Expliqué durante todo el día que vi a uno de ellos. Lo juré todas las veces que pude y como mis hermanos mayores no parecían lo suficientemente convencidos me vi obligada a echarle imaginación para hacer más creíble mi hallazgo: cada vez que reproducía la escena añadía algún detalle nuevo. Fue una madrugada del 5 de enero y hoy os juro que si juré que vi la silueta de uno de ellos es porque tenía tantas ganas de pillarles con las manos en la masa que terminé viéndoles durante aquella vigilia mágica. Como no sabía que era imposible lo conseguí. Recuerdo el recuerdo atesorado durante mucho tiempo de una barba frondosa y una corpulencia suficiente como para adivinarse en la oscuridad de mi cuarto. Lo demás, es cierto, me lo inventé.

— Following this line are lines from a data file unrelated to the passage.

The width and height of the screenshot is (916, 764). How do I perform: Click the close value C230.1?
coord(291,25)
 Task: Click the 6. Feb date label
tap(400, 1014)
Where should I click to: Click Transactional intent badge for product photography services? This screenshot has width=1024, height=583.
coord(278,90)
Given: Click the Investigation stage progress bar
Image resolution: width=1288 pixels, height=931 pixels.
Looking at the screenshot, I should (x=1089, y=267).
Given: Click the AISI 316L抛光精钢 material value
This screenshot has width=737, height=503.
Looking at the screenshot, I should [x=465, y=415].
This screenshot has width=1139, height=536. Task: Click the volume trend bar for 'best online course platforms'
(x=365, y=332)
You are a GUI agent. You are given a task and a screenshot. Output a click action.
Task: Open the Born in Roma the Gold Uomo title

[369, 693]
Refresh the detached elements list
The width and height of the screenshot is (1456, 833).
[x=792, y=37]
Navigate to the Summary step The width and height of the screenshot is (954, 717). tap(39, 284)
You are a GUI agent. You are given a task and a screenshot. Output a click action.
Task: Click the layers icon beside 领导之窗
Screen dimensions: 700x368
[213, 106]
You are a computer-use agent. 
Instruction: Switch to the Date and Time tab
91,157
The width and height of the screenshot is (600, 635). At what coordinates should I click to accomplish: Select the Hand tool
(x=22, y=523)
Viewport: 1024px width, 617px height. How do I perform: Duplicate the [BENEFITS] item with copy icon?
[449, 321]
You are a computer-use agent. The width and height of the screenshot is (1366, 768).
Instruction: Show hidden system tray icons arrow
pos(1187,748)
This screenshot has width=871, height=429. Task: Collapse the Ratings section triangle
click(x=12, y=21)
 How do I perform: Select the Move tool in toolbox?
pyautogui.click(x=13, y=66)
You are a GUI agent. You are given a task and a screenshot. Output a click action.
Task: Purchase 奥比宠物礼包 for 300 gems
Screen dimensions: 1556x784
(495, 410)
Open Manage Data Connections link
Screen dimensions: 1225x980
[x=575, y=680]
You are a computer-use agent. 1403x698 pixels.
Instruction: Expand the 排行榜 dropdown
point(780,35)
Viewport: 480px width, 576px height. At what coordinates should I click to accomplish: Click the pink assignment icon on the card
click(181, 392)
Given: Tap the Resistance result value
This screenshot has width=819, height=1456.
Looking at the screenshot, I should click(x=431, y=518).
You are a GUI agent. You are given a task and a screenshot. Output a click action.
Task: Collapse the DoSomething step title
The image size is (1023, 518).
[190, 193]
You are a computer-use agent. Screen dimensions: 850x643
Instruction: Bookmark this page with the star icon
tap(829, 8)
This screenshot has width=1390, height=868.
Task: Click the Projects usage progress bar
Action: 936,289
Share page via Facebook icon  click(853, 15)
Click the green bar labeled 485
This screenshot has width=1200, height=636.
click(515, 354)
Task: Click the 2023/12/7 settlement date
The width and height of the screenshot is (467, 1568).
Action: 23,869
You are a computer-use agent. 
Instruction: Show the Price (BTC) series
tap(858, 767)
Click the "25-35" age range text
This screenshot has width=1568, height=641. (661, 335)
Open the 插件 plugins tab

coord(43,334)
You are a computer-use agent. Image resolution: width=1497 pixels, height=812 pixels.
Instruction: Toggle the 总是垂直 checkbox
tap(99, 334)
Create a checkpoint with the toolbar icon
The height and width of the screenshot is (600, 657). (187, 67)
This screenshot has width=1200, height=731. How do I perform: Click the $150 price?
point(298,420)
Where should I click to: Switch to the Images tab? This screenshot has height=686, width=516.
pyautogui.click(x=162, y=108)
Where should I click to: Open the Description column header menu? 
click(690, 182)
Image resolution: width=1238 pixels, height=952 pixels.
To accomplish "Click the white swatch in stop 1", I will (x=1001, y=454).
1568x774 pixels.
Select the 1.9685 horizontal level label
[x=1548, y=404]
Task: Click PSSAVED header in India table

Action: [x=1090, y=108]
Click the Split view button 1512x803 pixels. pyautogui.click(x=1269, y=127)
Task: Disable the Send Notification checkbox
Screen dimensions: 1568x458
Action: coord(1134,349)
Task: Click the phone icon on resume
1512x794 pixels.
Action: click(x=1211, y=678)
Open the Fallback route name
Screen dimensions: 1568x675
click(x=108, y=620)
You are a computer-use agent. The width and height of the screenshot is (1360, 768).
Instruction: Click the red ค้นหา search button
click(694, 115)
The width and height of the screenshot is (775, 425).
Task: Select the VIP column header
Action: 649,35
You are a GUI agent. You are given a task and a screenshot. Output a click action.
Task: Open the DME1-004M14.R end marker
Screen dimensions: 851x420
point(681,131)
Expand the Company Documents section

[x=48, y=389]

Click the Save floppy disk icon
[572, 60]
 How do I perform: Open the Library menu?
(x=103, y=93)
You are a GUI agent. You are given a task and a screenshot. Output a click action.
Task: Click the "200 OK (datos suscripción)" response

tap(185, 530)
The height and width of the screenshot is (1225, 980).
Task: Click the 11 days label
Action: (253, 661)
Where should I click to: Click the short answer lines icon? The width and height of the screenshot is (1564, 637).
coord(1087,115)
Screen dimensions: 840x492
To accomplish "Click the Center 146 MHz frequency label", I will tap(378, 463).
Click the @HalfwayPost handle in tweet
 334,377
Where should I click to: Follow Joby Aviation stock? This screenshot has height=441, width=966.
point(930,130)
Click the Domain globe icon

Si las calles de los pueblos y ciudades se abarrotan durante las cabalgatas, por muy horteras que puedan llegar a ser las carrozas, es por el efecto contagio de la ilusión infantil, ese dulce torrente que hace relativo todo lo que les rodea en cuanto se despliegan, sin trampa ni cartón, miles de sonrisas limpias y crédulas. ¡Con qué fe y qué arrojo se abalanzó Carlota a ese señor gordo disfrazado de fieltro rojo! Fue a tiro hecho. Sin titubear: “Quiero una cocinita rosa y a Guille, que no sabe hablar, le traes algo de piratas”. No tuvo ningún miedo a ese desconocido absolutamente impostado. El entusiasmo nubló todos sus sentidos, su inteligencia despierta y su innata curiosidad que, sin la magia de por medio, le habría llevado con toda seguridad a tirarle de la barba de mentira.
¿Cuánto dura la inocencia? ¿A qué edad se acaban las verdades absolutas? Certezas como que el gatito dice Miau, el perrito dice Guau y la vaquita dice Mu. La primera vez que Paula, con dos años recién cumplidos, vio un rebaño de vacas quedó absolutamente fascinada. Cinco adultos tuvimos que llevarla en varios turnos a una pared de piedra para que ella vigilase los pesados movimientos de los animales en plena canícula. Absorta analizaba en silencio cada cambio de postura y, después de varias sesiones, me miró totalmente paralizada: “¡No dicen Mu! ¡No dicen Mu! ¿Por qué no dicen Mu?”. Fue la primera vez que vi la decepción en su rostro ante la evidencia de que una vaca no es lo que ella pensaba, un bicho repitiendo Mu una y otra vez hasta el infinito, tantas como nosotros le hicimos a ella respondernos qué hacen el gatito, el perrito y la vaquita.
Qué gran tarea tienen los padres de hoy para conseguir blindar las ilusiones de los niños, tan expuestos a tanta información que se mueve tan rápido. Y qué difícil debe de ser decidir cuándo llega el momento de empezar a desinflar esas pompas de jabón en las que afortunadamente crecen muchos de ellos para evitarles tal vez que terminen percibiendo como tremendas las que solo son pequeñas decepciones. Muchas veces he pensado en aquella mañana del 6 de enero porque fue la primera vez que me recuerdo empeñada en hacer creíble mi historia aderezándola convenientemente. Quizá si no hubiese recibido el jarro de agua fría del escepticismo de mis hermanos mayores nunca me habría empleado a fondo en la tarea de imaginar, esa herramienta tan útil para construir sueños que mantienen vivas nuestras ilusiones. Y de las ilusiones es de lo que se vive.